Yasser Arafa è uno dei leader del comitato “Libertà e Democrazia per l’Egitto” che con Khaled Ismail mi ha ospitato nel suo garage per parlare di quello che sta accedendo in Egitto. Sono anni che ormai vivono e lavorano a Roma, ma da un anno sono attivi sia a Roma che a Milano con il loro comitato e le loro iniziative antigolpiste. Intervista di Carlo Barberio
Quando nasce ufficialmente il comitato?
Il comitato “Libertà e Democrazia per l’Egitto” nasce ufficialmente il 27 luglio 2013 in seguito agli avvenimenti che hanno interessato l’Egitto negli ultimi mesi culminati con il rapimento e la destituzione del presidente Mohamed Morsi e l’ascesa al potere del regime militare di Abdel Fattah Al-Sisi.
Il comitato da chi è formato?
Tra i promotori del comitato vi sono uomini e donne italo-egiziani che credono nella libertà del popolo egiziano ed è sostenuto da tutti coloro che hanno a cuore i diritti fondamentali dell’individuo: ripristino della democrazia e il ritorno alla legalità. Proveniamo dai più svariati ceti sociali, rappresentiamo le varie anime dell’Egitto, dal religioso al laico, musulmano e copto, nasseriano e repubblicano accomunati dalla volontà di intraprendere un discorso che riporti il Paese su binari democratici e con la speranza di un totale allontanamento dall’esercito al di fuori dalla sfera politica.

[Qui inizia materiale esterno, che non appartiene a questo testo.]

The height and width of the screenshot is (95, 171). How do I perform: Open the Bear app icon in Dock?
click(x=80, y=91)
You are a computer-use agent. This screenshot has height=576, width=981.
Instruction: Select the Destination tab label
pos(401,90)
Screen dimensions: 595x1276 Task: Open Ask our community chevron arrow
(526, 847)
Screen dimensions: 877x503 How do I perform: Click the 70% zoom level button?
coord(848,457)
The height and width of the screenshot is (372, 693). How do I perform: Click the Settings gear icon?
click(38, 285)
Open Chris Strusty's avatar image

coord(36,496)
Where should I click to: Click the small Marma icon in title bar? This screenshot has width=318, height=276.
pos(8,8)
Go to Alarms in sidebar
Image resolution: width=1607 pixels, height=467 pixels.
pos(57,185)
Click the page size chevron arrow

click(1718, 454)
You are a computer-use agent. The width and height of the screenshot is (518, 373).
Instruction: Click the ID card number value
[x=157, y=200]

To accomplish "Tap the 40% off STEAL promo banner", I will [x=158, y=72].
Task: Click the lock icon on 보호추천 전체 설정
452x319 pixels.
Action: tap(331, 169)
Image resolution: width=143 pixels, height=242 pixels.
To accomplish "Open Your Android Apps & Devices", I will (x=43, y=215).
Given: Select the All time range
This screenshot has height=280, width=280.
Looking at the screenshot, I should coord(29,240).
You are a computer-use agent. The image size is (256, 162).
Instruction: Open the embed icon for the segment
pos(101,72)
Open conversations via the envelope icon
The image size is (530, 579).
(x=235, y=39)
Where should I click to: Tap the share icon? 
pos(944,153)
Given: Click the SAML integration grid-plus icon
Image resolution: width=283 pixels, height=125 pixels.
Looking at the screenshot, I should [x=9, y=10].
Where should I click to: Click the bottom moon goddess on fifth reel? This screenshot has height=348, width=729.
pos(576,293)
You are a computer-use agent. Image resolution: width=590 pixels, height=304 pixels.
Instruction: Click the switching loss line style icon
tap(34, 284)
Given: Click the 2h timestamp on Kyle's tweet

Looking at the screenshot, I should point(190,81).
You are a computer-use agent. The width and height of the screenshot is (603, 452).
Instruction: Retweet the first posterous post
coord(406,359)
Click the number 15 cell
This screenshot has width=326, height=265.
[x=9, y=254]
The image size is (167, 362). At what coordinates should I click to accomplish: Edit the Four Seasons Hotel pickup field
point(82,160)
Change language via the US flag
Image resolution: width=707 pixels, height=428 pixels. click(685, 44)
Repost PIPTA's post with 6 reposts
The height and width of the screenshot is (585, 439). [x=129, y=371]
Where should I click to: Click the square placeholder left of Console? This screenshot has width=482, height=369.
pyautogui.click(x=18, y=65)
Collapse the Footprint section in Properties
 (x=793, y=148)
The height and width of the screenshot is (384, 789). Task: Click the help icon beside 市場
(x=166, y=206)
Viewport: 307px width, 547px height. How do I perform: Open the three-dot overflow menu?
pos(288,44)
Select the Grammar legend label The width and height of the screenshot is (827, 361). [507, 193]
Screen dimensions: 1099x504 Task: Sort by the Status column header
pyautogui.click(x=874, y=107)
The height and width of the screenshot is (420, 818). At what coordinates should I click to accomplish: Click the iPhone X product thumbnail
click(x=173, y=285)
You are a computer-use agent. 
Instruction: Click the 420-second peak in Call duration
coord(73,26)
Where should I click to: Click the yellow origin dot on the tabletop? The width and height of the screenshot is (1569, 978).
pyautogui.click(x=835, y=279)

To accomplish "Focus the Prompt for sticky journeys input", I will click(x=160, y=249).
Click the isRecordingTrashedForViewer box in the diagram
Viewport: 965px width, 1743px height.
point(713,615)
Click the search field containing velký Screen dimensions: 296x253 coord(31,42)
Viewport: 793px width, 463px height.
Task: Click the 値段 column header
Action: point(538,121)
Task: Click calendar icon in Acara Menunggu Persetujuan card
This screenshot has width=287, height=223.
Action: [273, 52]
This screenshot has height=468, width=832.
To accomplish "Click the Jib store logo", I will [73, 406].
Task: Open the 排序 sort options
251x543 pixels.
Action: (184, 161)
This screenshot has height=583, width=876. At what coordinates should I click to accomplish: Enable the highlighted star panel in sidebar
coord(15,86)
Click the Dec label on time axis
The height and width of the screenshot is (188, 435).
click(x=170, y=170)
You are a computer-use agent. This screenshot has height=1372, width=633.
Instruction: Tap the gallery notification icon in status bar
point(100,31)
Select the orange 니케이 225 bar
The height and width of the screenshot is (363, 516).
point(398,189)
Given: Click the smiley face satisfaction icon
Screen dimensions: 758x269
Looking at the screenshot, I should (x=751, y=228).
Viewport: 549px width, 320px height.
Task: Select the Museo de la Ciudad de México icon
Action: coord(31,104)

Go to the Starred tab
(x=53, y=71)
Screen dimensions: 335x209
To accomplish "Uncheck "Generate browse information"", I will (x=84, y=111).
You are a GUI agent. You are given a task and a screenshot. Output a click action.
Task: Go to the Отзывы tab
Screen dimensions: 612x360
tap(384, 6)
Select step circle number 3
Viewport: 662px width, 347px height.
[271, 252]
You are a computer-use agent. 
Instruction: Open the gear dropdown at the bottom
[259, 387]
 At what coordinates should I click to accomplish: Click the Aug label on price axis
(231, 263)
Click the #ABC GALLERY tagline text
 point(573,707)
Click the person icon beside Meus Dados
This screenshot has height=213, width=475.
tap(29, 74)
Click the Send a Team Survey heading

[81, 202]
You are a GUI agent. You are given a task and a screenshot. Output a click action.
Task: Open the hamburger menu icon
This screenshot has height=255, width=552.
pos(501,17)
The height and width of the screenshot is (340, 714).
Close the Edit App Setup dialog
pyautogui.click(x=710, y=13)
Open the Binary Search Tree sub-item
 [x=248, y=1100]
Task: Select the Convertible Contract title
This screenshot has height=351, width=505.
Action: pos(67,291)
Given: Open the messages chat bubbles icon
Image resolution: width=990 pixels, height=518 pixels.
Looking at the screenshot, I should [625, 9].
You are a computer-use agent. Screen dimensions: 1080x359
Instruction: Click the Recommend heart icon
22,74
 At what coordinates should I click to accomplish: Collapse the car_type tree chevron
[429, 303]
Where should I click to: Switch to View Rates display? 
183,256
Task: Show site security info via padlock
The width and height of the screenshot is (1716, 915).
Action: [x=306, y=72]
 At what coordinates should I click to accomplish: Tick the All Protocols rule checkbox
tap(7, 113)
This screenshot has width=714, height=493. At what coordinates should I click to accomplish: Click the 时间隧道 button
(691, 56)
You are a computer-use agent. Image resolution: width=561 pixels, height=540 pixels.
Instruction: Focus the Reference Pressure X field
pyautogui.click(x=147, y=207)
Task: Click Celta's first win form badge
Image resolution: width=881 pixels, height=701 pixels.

Invece l’esercito è tornato a governare il paese dopo la breve parentesi del presidente deposto Morsi. La manifestazione del 3 maggio avvenuta a Roma era a favore dell’ex-presidente, identificando in lui i valori di democrazia e libertà. In realtà come si è svolto il suo breve anno di presidenza?
In realtà non è mai stato messo nelle condizioni di lavorare sin dallo scioglimento della camera bassa del parlamento dove i Fratelli Musulmani avevano la maggioranza. Lo scioglimento avvenne in un momento molto delicato per il paese alla vigilia delle elezioni presidenziali. Era il preludio al colpo di stato. Il provvedimento della corte costituzionale egiziana annullò di fatto le vicende dei mesi della rivoluzione che portarono alla caduta di Mubarak ed alle prime libere elezioni svoltesi nel Paese.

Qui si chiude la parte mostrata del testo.